Wichtiger als zeitlich begrenztes Geld aus Fördertöpfen sei es aber, die Schulen längerfristig zu stärken mit mehr Lehrer- und Schulsozialarbeiterstellen und kleineren Klassen, betont Merkendorf. „Da bleibt das Land bis jetzt jede Antwort schuldig.“
Herne habe sich mehr als andere Kommunen systematisch auf den Weg gemacht. „In den Sommerferien starten die ersten Programme, nach den Ferien folgen weitere“, sagt Merkendorf.

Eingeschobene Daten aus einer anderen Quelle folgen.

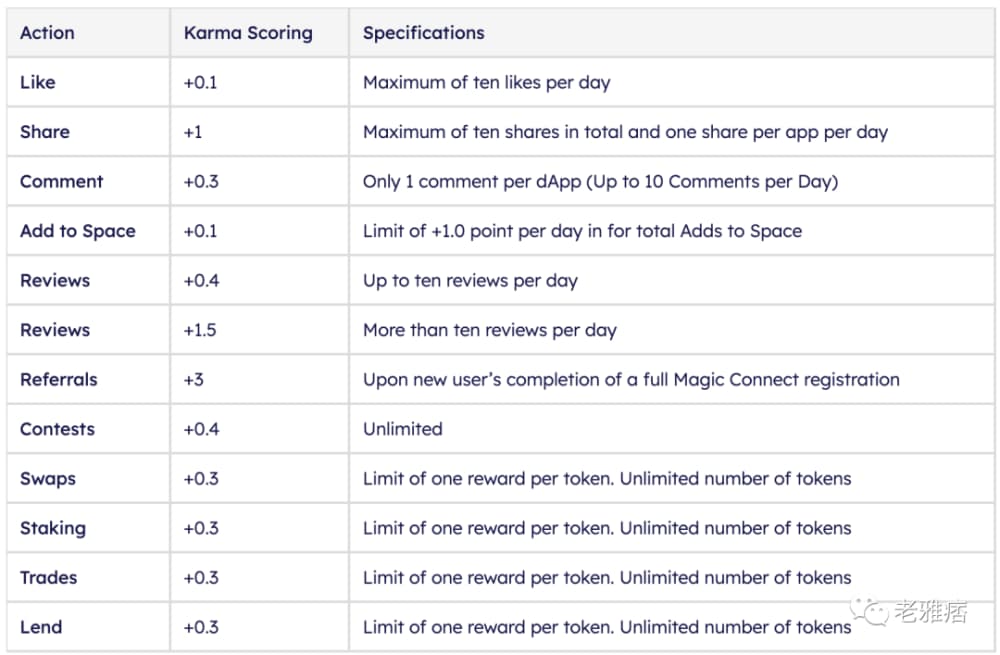Image resolution: width=1000 pixels, height=655 pixels.
Task: Click the Add to Space row label
Action: pyautogui.click(x=77, y=231)
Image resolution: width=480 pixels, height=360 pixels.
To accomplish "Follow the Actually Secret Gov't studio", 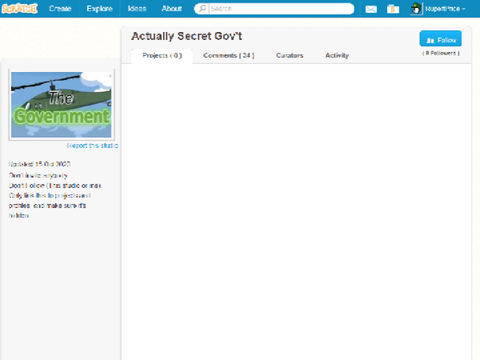I will pyautogui.click(x=440, y=39).
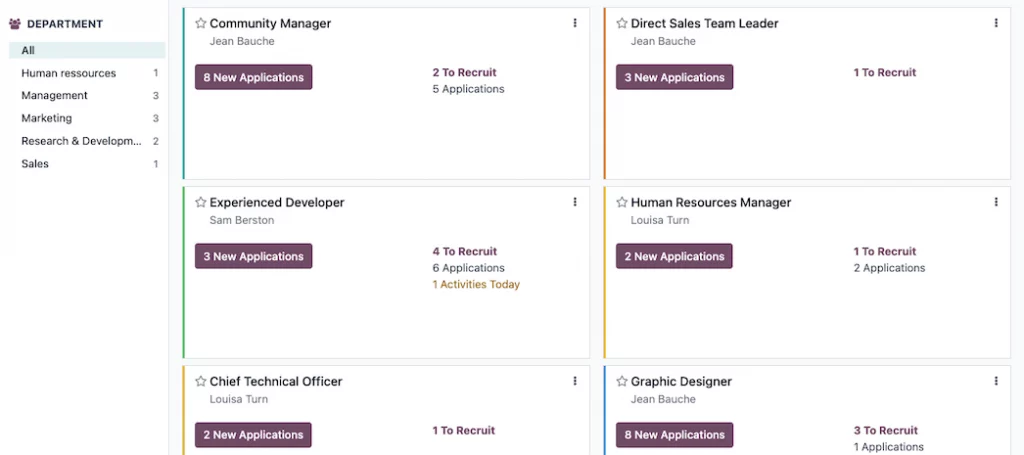Select the All department filter
The width and height of the screenshot is (1024, 455).
click(28, 50)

Nach seinem Gefühl sei da - anders als die Herner Grünen es beurteilen - keine Zeit zu viel verstrichen.
>>>WEITERE INFORMATIONEN: Extra-Zeit zum Lernen verlängert
• Die Bezirksregierung Arnsberg teilt auf WAZ-Anfrage mit: „Die Stadt Herne als Schulträger hat bisher keine Mittel bei uns abgerufen.“ Allerdings könnte es sein, dass freie Träger Gelder beantragt hätten, die in Herne eingesetzt werden.
• Das Programm „Extra-Zeit zum Lernen“ wurde von der NRW-Landesregierung zudem verlängert, um die durch die Pandemie entstandenen Lernlücken zu kompensieren. Für den Zeitraum März 2021 bis Sommer 2022 hat die Landesregierung 36 Millionen Euro an Fördermitteln für das Programm zur Verfügung gestellt, um freiwillige außerschulische Angebote, die vor Ort von Trägern geplant und durchgeführt werden, umzusetzen.